7.   Remember that your words and gestures will instruct.  For example, when you have measured the intraocular pressure and you say in a definitive, authoritative tone, “Your intraocular pressure is 15,” the patient will conclude that you really know that the pressure is 15.  (That is bullshit.)  Of course you do not know the pressure is 15 mm Hg.  Furthermore, the pressure could easily have been 10 or 20 one hour earlier, or 10 or 30 that evening.  On the other hand, if you say something like, “As I measure your eye pressure just now, it is somewhere around 15,” you will be instructing the patient in the difficulty of determining exactly what intraocular pressure the person has.  When one looks at the second visual field and says, “Your visual field is worse.  You had 4 decibels of loss last time, and you have 8 this time,” the patient concludes that they are twice “as bad” as they were before.  Of course that is nonsense.  A field change from 4 to 8 decibels may not even be significant.  Indicating to patients the softness of all these values is a critically important part of educating them.  Everything we do or say educates patients in some way.

8.   When you think you have said something especially brilliant, ask the patient what she understood you to say.  Then be prepared for a huge deflation.  But do not take it negatively.  Recognize it as an opportunity to clarify, to engage the patient more fully, to understand the patient better and to have them understand you better so that at the end of the conversation they feel that they have really moved ahead in being able to control their own lives.

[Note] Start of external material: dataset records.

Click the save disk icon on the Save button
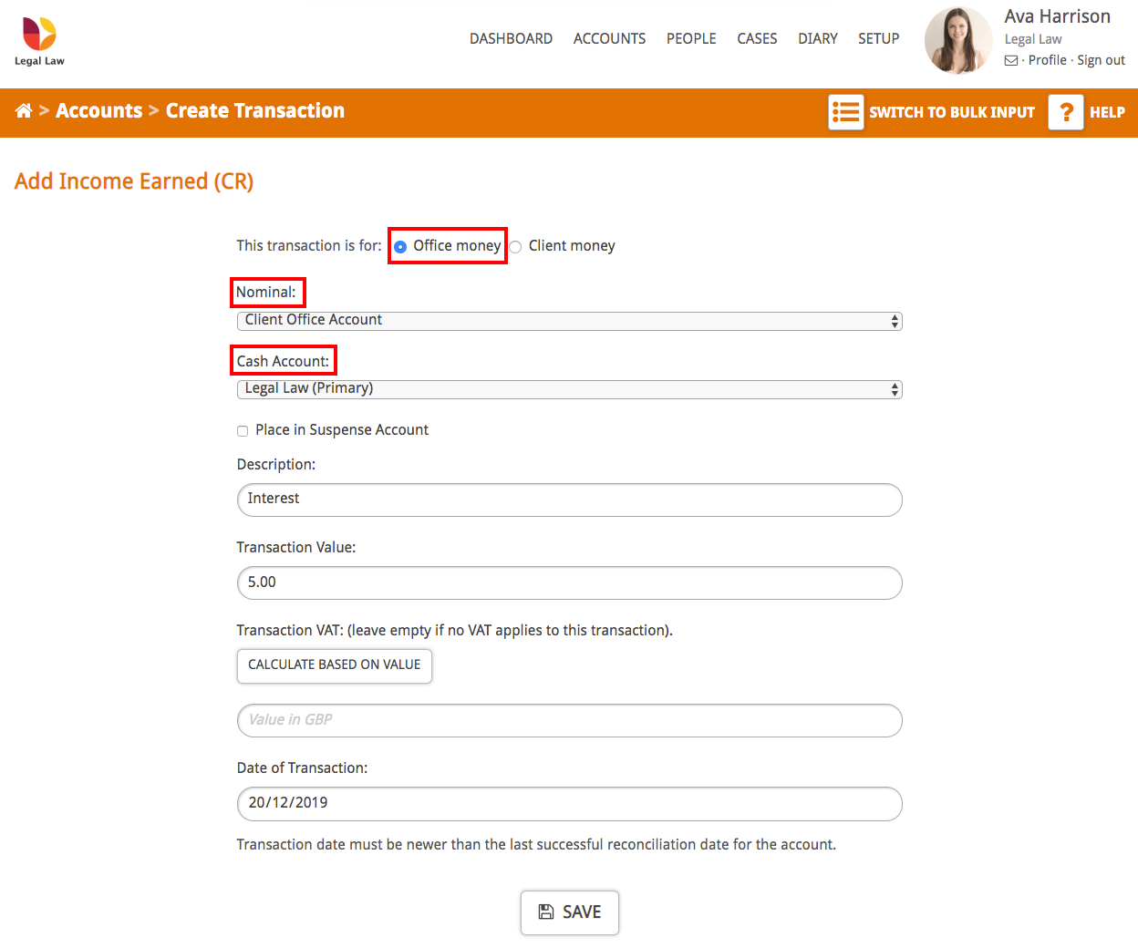The width and height of the screenshot is (1138, 948). click(x=546, y=912)
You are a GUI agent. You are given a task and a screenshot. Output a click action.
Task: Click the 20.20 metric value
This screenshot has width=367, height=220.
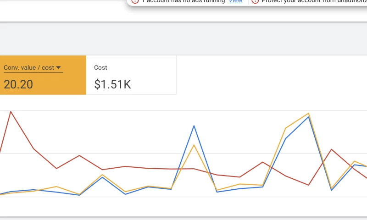pos(18,84)
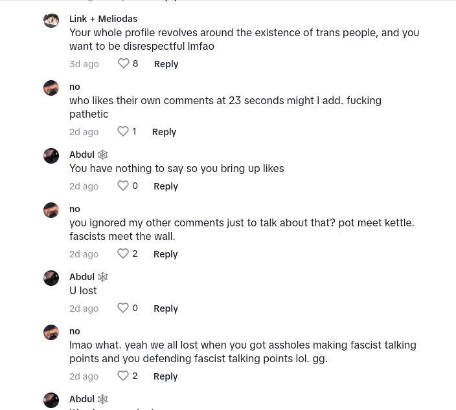Open Link + Meliodas profile avatar
The image size is (456, 410).
click(x=51, y=20)
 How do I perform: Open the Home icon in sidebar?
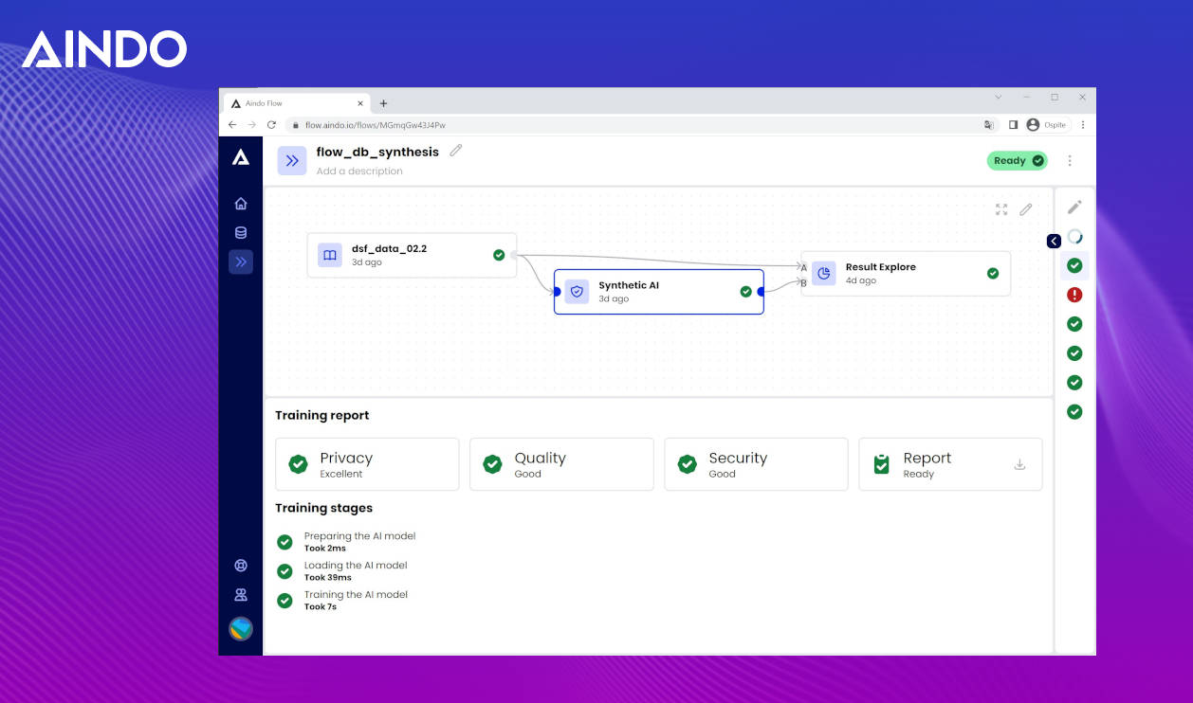(x=241, y=204)
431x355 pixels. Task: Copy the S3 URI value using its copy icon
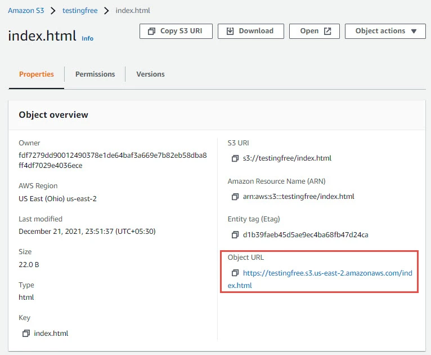point(235,158)
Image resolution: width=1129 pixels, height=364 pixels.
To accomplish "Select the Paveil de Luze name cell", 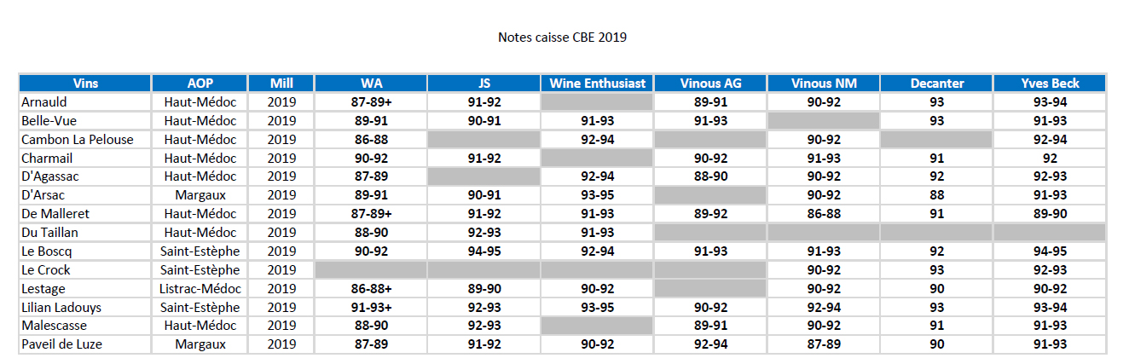I will 61,344.
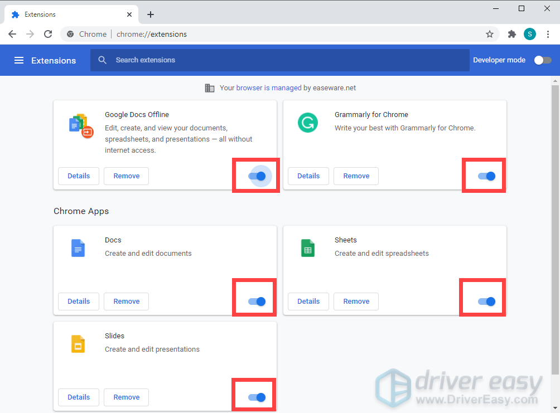Screen dimensions: 560x413
Task: Switch off the Sheets app toggle
Action: click(486, 302)
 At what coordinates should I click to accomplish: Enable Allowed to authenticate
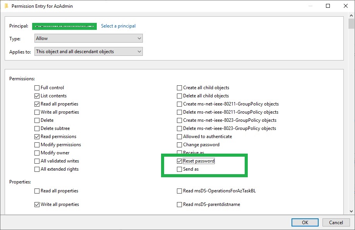(x=179, y=136)
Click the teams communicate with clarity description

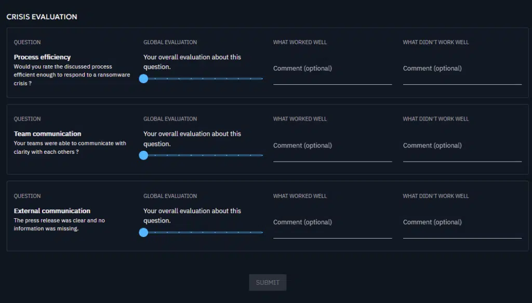[70, 148]
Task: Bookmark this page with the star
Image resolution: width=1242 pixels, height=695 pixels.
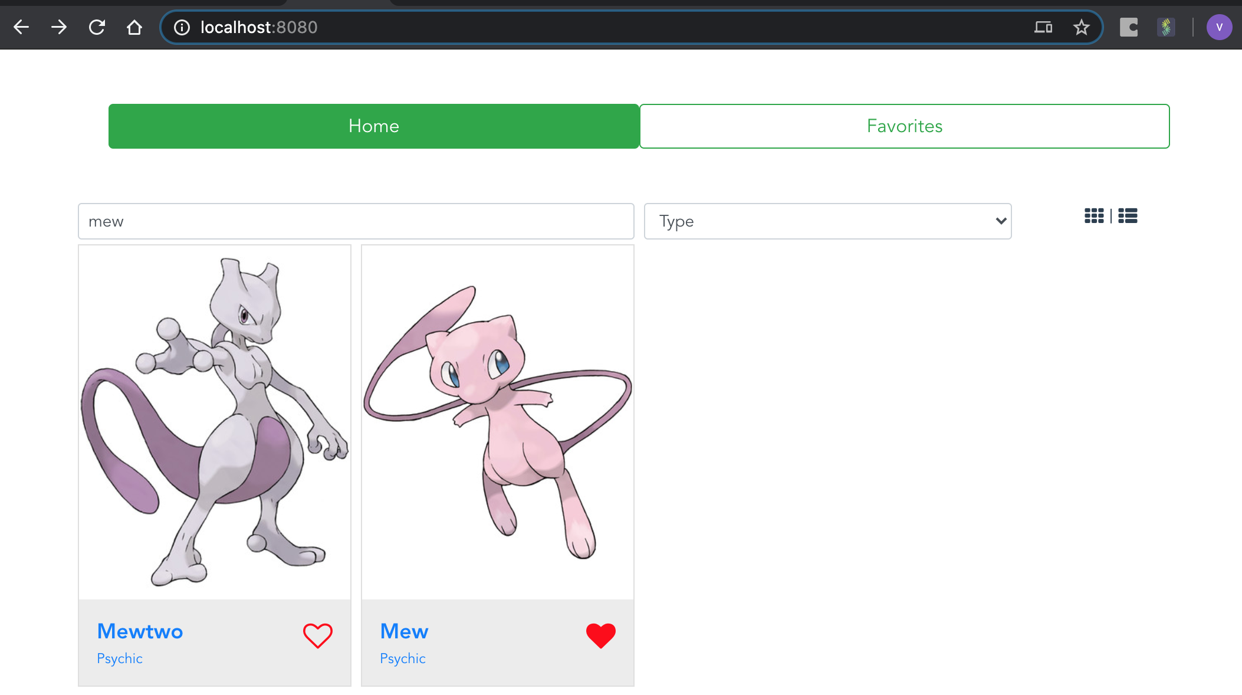Action: [x=1081, y=27]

9.   Finally, remember that your final comments to your patients will remain with them for months or years.  Consider a patient who has had a guarded filtration procedure three months before, and at this three-month visit you note that the visual acuity is one line worse, and the person has mild bleb dysethesia, and an intraocular pressure around 12 mm Hg (which is where you wanted it).  The parting statement to that patient could be, “I am sorry your eye is so uncomfortable and that your vision is worse.  Let’s hope it clears up.  It is important that I see you again in six months.”  That patient will leave discouraged and will be apprehensive for the entire six months.  On the other hand, the parting comments to the same patient could be, “I am very pleased with the result of the surgery.  I know that you now have mild irritation, but I also know that you can tolerate that.  When the eye feels irritated, blink several times and that will almost certainly make the eye feel better.  Your sight is still excellent, and the likelihood is great that you will keep your vision for the rest of your life.”  (As you say that you hold their hand and look them directly in the eye, because you are genuinely pleased.)  “I am eager to see you again in six months.  You are a real inspiration to me.”